La journée de protestation des agriculteurs a pris une tournure drastique avec la mise en garde à vue de cinquante membres de la Confédération paysanne. Ces militants ont pénétré dans un bâtiment du ministère de l'Agriculture pour exprimer leur ras-le-bol face au « mépris » que le gouvernement semble témoigner pour leurs préoccupations, malgré les annonces récentes de nouvelles mesures par le Premier ministre, Sébastien Lecornu.
Des barrages routiers et des rassemblements ont eu lieu, bien que la mobilisation ait connu une baisse par rapport aux jours précédents, alors que certains syndicats continuent leurs diverses actions. Jeudi, des manifestations sporadiques étaient également prévues.
Trois porte-parole en détention
Aux alentours de 16 heures, des agriculteurs se rassemblant au sein de la direction générale de la performance économique déployaient une banderole proclamant : « L’agriculture, on veut en vivre, pas en mourir. » Un groupe d'une centaine d'agriculteurs a ainsi réussi à occuper brièvement une annexe du ministère de l'Agriculture, frustrés par ce qu'ils qualifient d'accaparement des subventions publiques par une minorité d'exploitants et d'agro-industriels.
Selon la Préfecture de police de Paris, « un groupe se revendiquant de la Confédération paysanne a pénétré sans autorisation l’enceinte extérieure d’une annexe », un acte jugé constitutif de « trouble à l’ordre public ». Les forces de l'ordre ont donc interpellé ces individus. La Confédération paysanne a fait état de 52 gardes à vue, incluant trois de ses porte-parole, suscitant une réaction promptement qualifiée de « mépris constant » envers les agriculteurs.

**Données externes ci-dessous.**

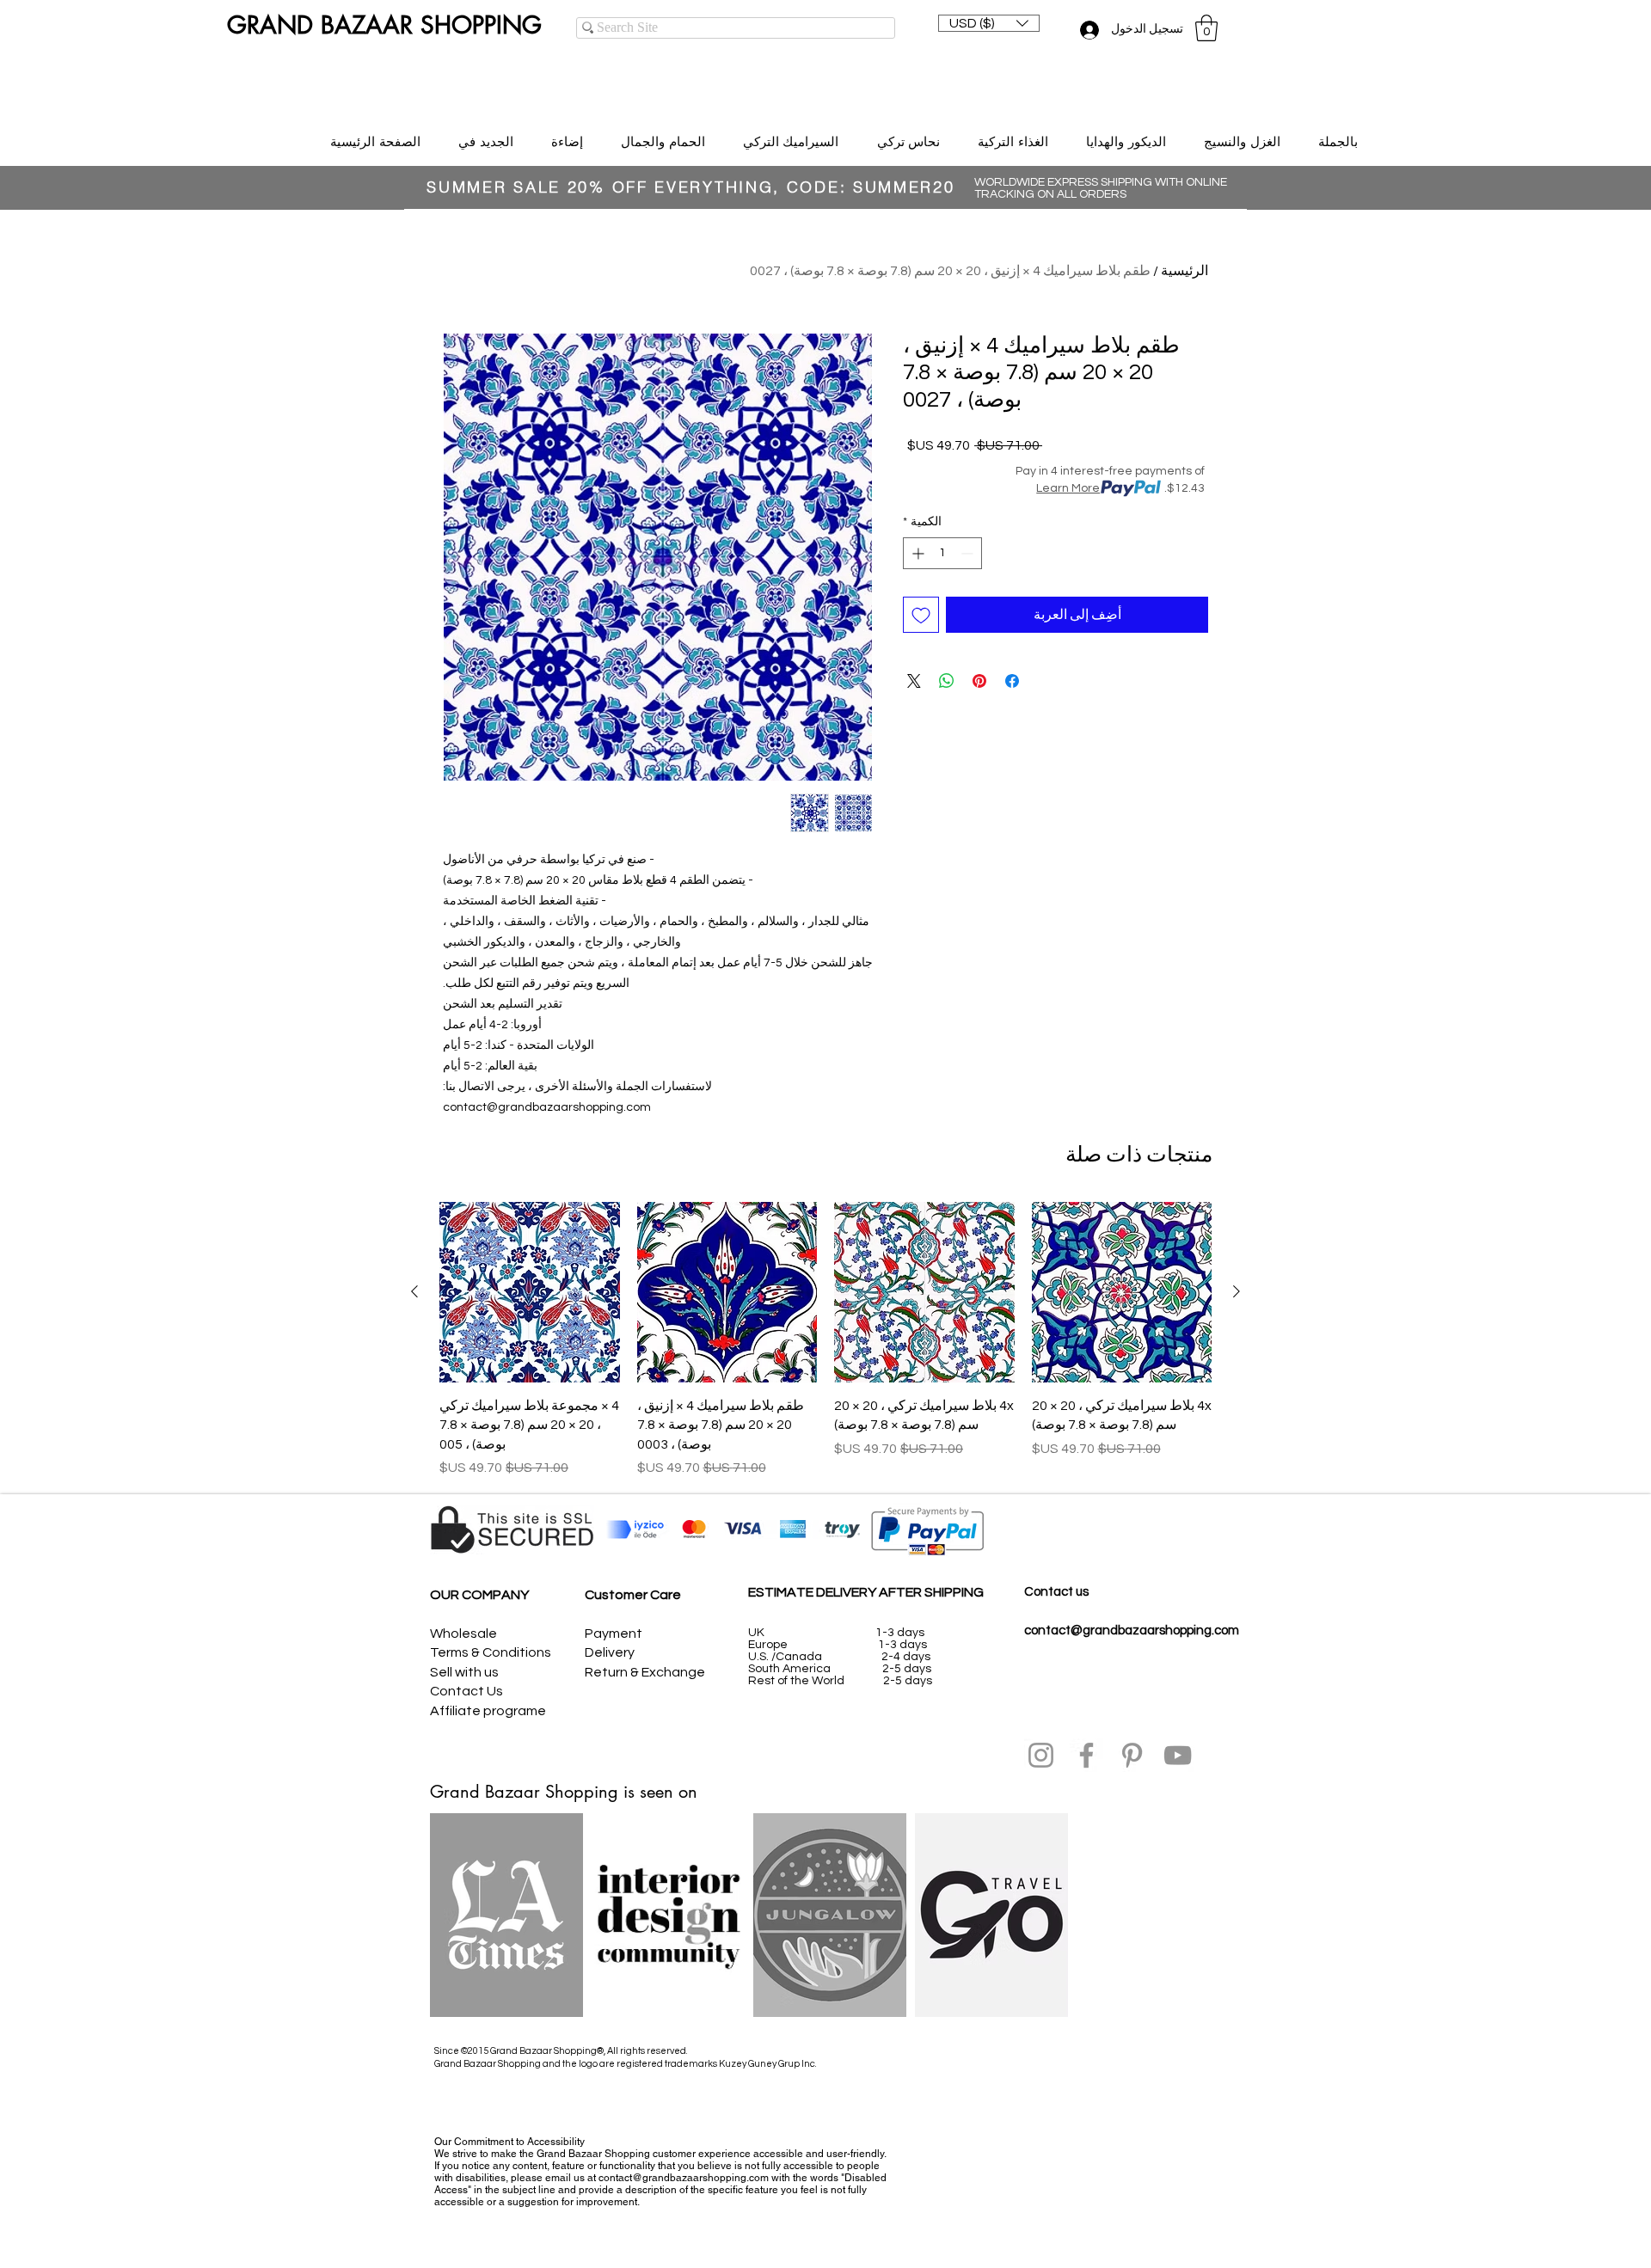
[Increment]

Le ministère de l'Agriculture a reconnu la légitimité des revendications des agriculteurs. Toutefois, il a noté, lors d'une conférence téléphonique, que les mesures adoptées depuis décembre étaient « de nature à répondre à différentes demandes », tout en soulignant une baisse des mobilisations.
Pour ajouter du poids à leur lutte, les agriculteurs mettent en avant des témoignages d'experts et de leaders d'opinion, mentionnant la nécessité d'un équilibre entre les intérêts des agriculteurs et ceux des grandes entreprises. La voix de la terre s'élève de plus en plus fort, et il est évident que l'avenir de l'agriculture française est en jeu.